Kenanga Research & Investment

CIMB Group Holdings - Regional Presence Paying Off

kiasutrader
Publish date: Thu, 01 Sep 2022, 09:51 AM

1HFY22 core PATAMI of RM2.71b (+4%) and 13.0 sen dividend are above our expectations, as earnings were supported by better-than expected group NOII results. The group strengthens its FY23 guidances but holds that uncertainties still prevail from possible global disruptions. Still, we believe current trajectories are in the group’s favour reflecting on its regional operations to potentially balance out adversities. Maintain OP with a higher GGM-derived PBV TP of RM6.05 (from RM5.70).

1HFY22 above our expectation. 1HFY22 core PATAMI of RM2.71b made up 56% of our full-year forecast and is in line with consensus, accounting for 53% of the full-year estimate. The positive deviation on our end is owed to better than-expected NOII performance. Although it still declined on a YoY basis, the quantum was less unfavourable due to better trading results in its Indonesia and Thailand operations. The 13.0 sen interim dividend declared is also deemed to be above our earlier 23.0 sen full-year assumption (c.45% payout).

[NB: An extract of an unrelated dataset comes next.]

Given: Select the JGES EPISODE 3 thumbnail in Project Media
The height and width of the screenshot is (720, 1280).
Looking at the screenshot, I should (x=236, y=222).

YoY, 1HFY22 NII increased by 2% as group-wide loans rose (+7%, mainly led by Malaysia and Indonesia) but paired with lower NIMs (2.48%, -7 bps) in less interest friendly landscape in Indonesia and Thailand. Excluding 1QFY21 one off revaluation gain of RM1.16b from TnG Digital, NOII was flattish as better fee-based income was offset by a decline in treasury performance. That said, the treasury losses were mainly incurred locally as Indonesia and Thailand operations contributed positively. Meanwhile, lower provisions booked brought about a credit cost of 41 bps (-33bps), and core operating profit improved 19%. Overall, with higher effective taxes owing to prosperity tax charges, 1HFY22 core PATAMI came in at RM2.71b (+4%).

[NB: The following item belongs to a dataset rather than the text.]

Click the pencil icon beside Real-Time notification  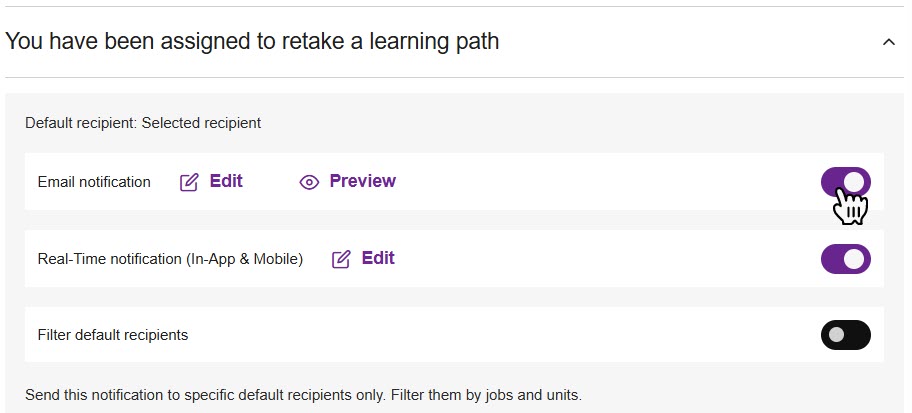[341, 259]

Briefing highlights. With the recent earnings delivery, the group opines that it could outpace its earlier guidance, namely in terms of ROE, loans growth and credit cost. Our tracking of its regional operations seemingly indicates complimentary exposures. CIMB Niaga (Indonesia) has shown a growing loans presence but operates in a more interest rate sensitive landscape. Meanwhile, CIMB Thailand is regaining its footing post-unwinding of commercial business whilst positioning itself well in investment markets. Operationally, the group does not expect a complete writeback of provisions made following the double crediting incident in 1QFY22 but should not incur further bookings as it has been fully accounted for. All said, the group will still remain prudent in managing key units as they are still cognizant that any adverse turns in macro conditions could affect most of its regional efforts in the near term. That said, we believe any such instances will not be exclusive to the CIMB Group and will be sector-wide in nature.

Forecast. Post results, we raise our FY22F/FY23F earnings by 8%/3% as we incorporate higher NOII assumptions to account for strengths in Indonesia and Thailand businesses. We also fine tune our credit cost and loans growth assumptions to be closer to guidance.

Maintain OP with a higher TP of RM6.05 (from RM5.70). Although our revised earnings did not significantly raise our FY23F BVPS of RM6.44, we improve our GGM inputs to factor in a more sustainable earnings trajectory for the group aided by its diversified operations, where we derive an applied PBV of 0.94x (COE: 11.0%, TG: 3.0%, ROE: 10.5%) from 0.88x. The stock appears to be strong pick for investors seeking regional diversification. In terms of medium-term outlook, the stock leads in terms of forward earnings growth (25% vs industry average 20%) with fairly attractive FY23F dividend yield (6%). There is no adjustment to our TP based on ESG of given a 3-star rating as appraised by us.

Risks to our call include: (i) higher-than-expected margin squeeze, (ii) lower-than-expected loans growth, (iii) worse-than-expected deterioration in asset quality, (iv) further slowdown in capital market activities, (v) adverse currency fluctuations, and (vi) changes to OPR.